Vague de grèves en Chine

Vague de grèves en Chine : Bas salaires et inégalités sociales en cause

Kevin Lin est doctorant à l’Université de Technologie de Sydney et spécialiste du mouvement ouvrier en Chine. Le journal socialiste et écologiste australien « Green Left Weekly » lui a posé quelques questions par l’entremise de Peter Boyle. Nous en traduisons l’essentiel.

Il semble y avoir une recrudescence de l’activité du mouvement ouvrier en Chine. Que pouvez-vous nous dire sur les récentes grèves et leurs causes?

 

Suivre les grèves en Chine est difficile, à cause de la censure, mais il semble bien qu’il y ait une recrudescence des grèves ces derniers mois sur la base des rapports collectés par les groupes d’activistes ouvriers.

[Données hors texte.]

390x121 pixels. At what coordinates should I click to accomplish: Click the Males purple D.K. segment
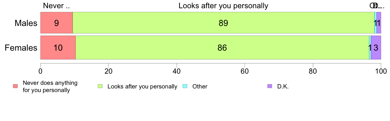point(379,23)
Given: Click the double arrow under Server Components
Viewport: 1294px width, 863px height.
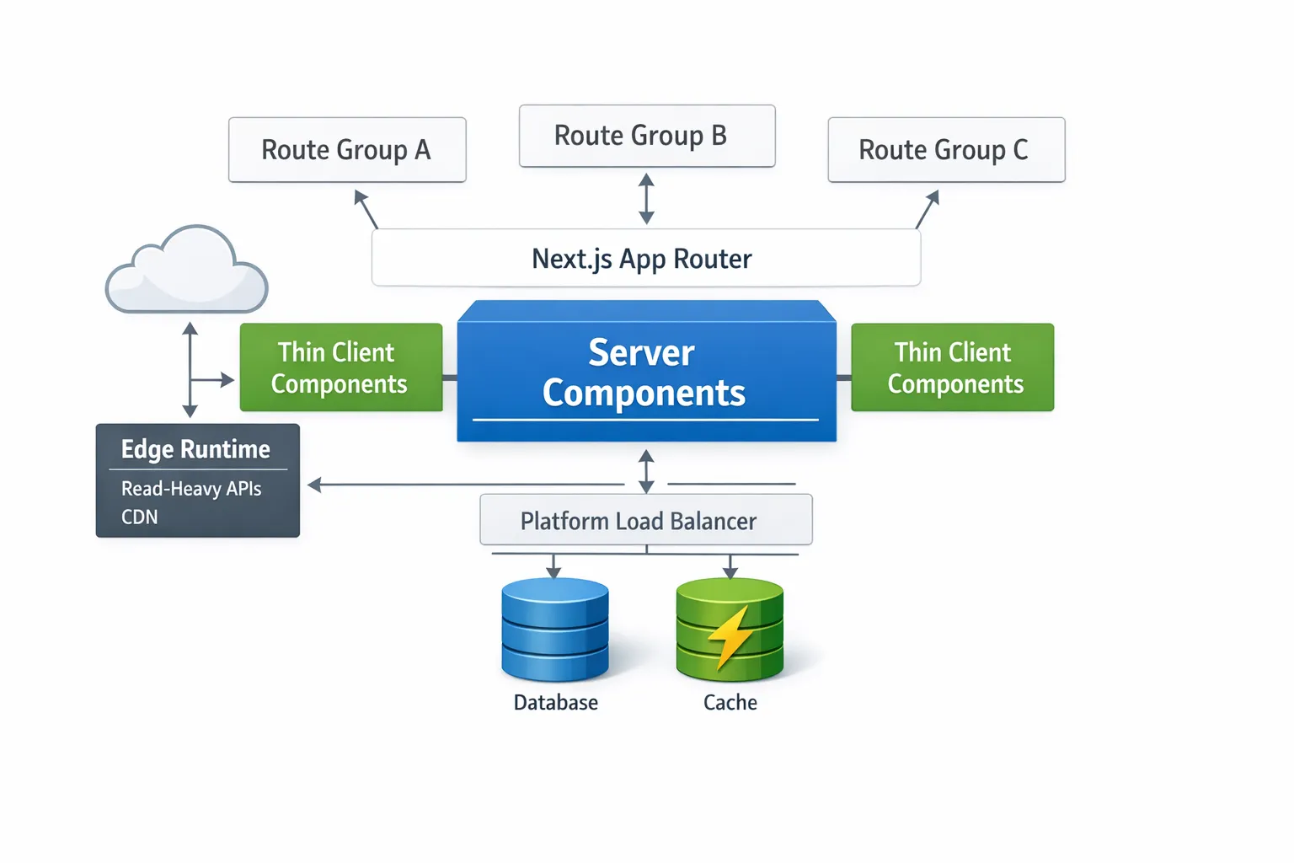Looking at the screenshot, I should [x=646, y=471].
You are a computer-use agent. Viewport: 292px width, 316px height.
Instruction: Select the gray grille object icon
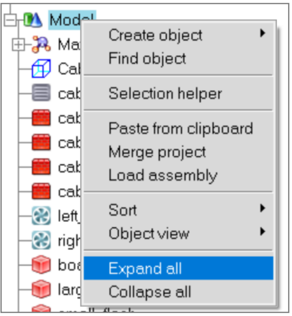click(41, 93)
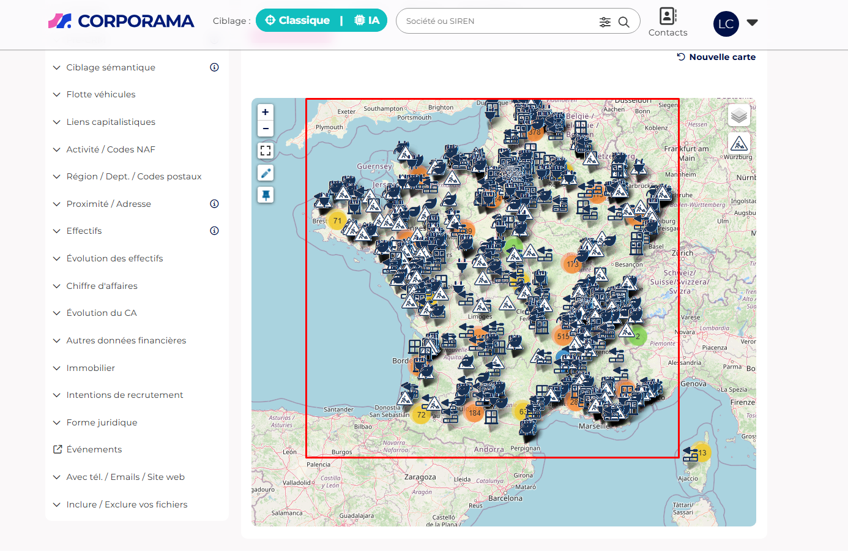Image resolution: width=848 pixels, height=554 pixels.
Task: Click the search magnifier icon
Action: [x=624, y=22]
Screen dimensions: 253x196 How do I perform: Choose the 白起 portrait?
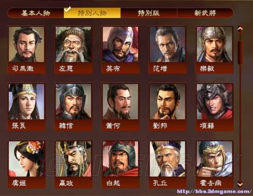point(121,159)
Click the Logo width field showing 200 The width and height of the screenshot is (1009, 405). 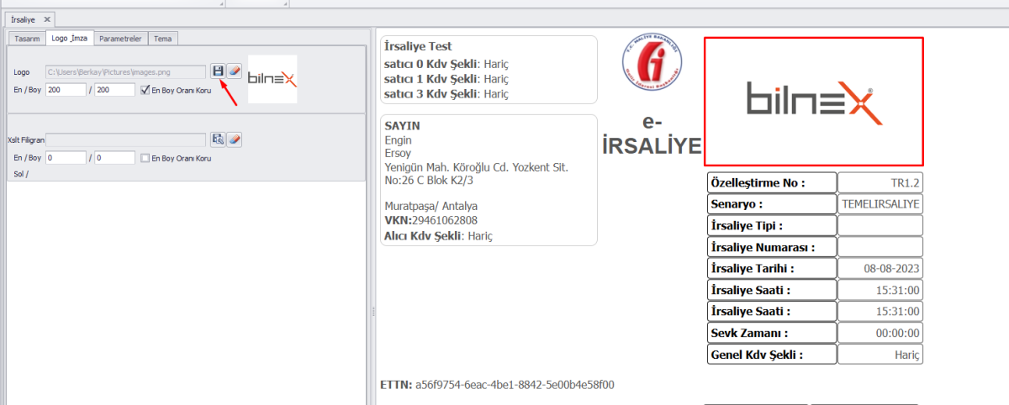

La grève la plus récente, une des plus importantes en Chine depuis de nombreuses années, se déroule dans un complexe de l’usine Yue Yuen, un groupe taïwanais, dans la ville de Dongguan. La ville est un grand centre de production de la province méridionale du Guangdong.

Depuis le 14 avril, plus de 40 000 travailleurs sont en grève contre le paiement incomplet par l’entreprise des assurances sociales des travailleurs. Les grévistes ont remarquablement bien tenu devant les intimidations de la police. Leur attitude a entraîné une grève de solidarité dans une autre usine appartenant au même groupe.

La grève a obtenu une forte couverture médiatique internationale en raison de son ampleur, de sa durée et de son impact sur des marques mondiales comme Nike et Adidas, dont l’entreprise est un fournisseur.

La majorité des rapports récents indiquent que les travailleurs ont repris le travail après l’acceptation, par la direction de l’entreprise, de nombreuses revendications des ouvriers et ouvrières. Le succès de cette grève va certainement inspirer les futures actions des travailleurs ailleurs dans le pays.

Durant ces deux derniers mois seulement, il y a eu un certain nombre d’autres grèves. Le 20 avril, des milliers de chauffeurs de bus à Shenzhen ont organisé une manifestation de rue sur la question des salaires et des horaires de travail. Le 21 avril, environ 1000 travailleurs d’une firme de Beijing, produisant des moteurs électriques et appartenant à l’Etat, se sont mis en grève pour protester contre les licenciements et les indemnités compensatoires insuffisantes proposées après l’annonce de la délocalisation de l’usine.

Le 21 avril, environ 100 travail­leurs du service de la voirie à Foshan, dans le Guangdong, se sont rassemblés devant les bâtiments du gouvernement pour protester contre la forte intensité du travail et exiger des salaires plus élevés. Et à partir du 8 avril, environ 1000 enseignants d’un comté dans la province du Henan ont protesté contre leurs bas salaires. Ils ont été rejoints par environ 1000 autres enseignants d’un comté voisin lors d’une manifestation de masse quelques jours plus tard.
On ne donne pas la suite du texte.